Это была во всех отношениях странная стройка, и немудрено, что прошло немало времени, прежде чем он сумел к ней приноровиться, обрел наконец свободу. Главным здесь было то, что однажды он вдруг понял: одни и те же арии можно использовать для строительства фундамента и цоколя храма, а можно возвести из них колонны и арки или же держащий центральный купол барабан. Он понял, что каждая из них годится, какая для украшения свода, какая для фресок, мозаик (последние он особенно любил из-за того света, которого было так много в смальте) или для изготовления иконостаса. Всё это было в пределах той власти, что они дали ему над собой, и он мог идти этим путем, ничего не боясь. Он возводил и рушил, строил и ломал – иногда по нескольку раз за день; на взгляд со стороны он, наверное, казался человеком грубым, жестоким и безнравственным, но хор – и в этом нет сомнения – смотрел на то, что он делал, иначе. Особый смысл всё это приобрело в двадцатые годы.

Некогда один испанский раввин-кабалист во время аутодафе, на котором жгли одну за другой написанные им книги, стоял вместе с учениками рядом с костром, и когда кто-то из них спросил его, как он может быть так спокоен, когда гибнет труд всей его жизни, сказал ученику: «Рукописи не горят, горит бумага, а буквы улетают и возвращаются к Богу». И здесь – его хористы были убеждены, что он, в отличие от того, что тогда творилось в России, единственный не рушил храмы, а лишь строил их, и они, законченные и завершенные, улетали, возвращались к Богу, – он же шел дальше, ставя новые и новые.

Это мнение, или даже вера в него, в его работу, конечно, была для Лептагова очень лестной, и, насколько я понимаю, он знал о ней, но тем не менее очень долго чувствовал себя несвободным, связанным; часто то, что он делал, представлялось ему просто складыванием, собиранием конструктора.

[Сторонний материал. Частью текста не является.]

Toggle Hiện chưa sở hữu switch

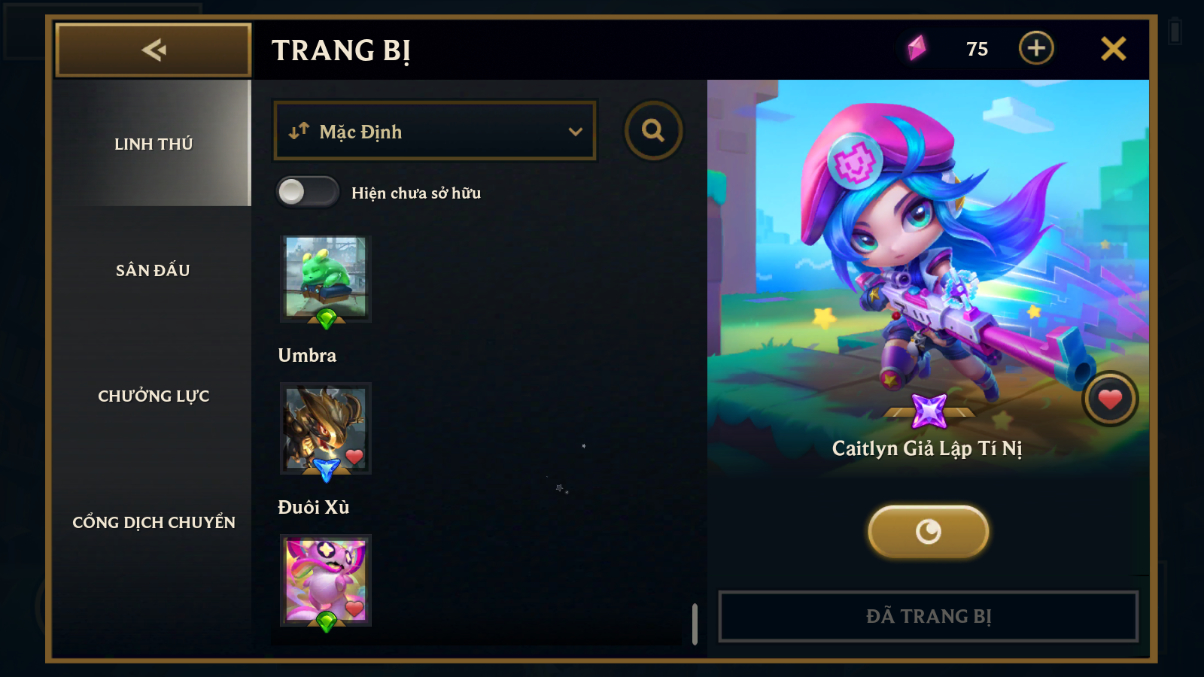click(x=308, y=192)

Доля правды в этом, наверное, была: в тех храмах, которые он возводил, нередко можно уловить мотивы той или иной архитектуры, иногда даже сходство с каким-нибудь конкретным храмом. Бывало, он весь сезон строил совершенно подчеркнуто в рамках устоявшейся традиции, лишь незначительно меняя пропорции и внутреннее пространство. Он, без сомнения, любил рубленные из дерева поморские церквушки, и близость Кимр к местам, где их строили, то, что город находился как раз на дороге из Москвы на север, влияло на него. Здесь было много воды и нетрудно было найти ландшафт, где такие храмы смотрелись бы очень хорошо. Еще чаще, и тоже из-за обилия вокруг воды, он строил в духе Новгородской школы, причем иногда по нескольку раз за сезон без зазора рушил одну церковь – и тут же возводил другую, будто всё никак не мог выбрать. Тяжелые, массивные новгородские церкви, снаружи отделанные подчеркнуто бедно, – они были очень хороши здесь, рядом с Волгой.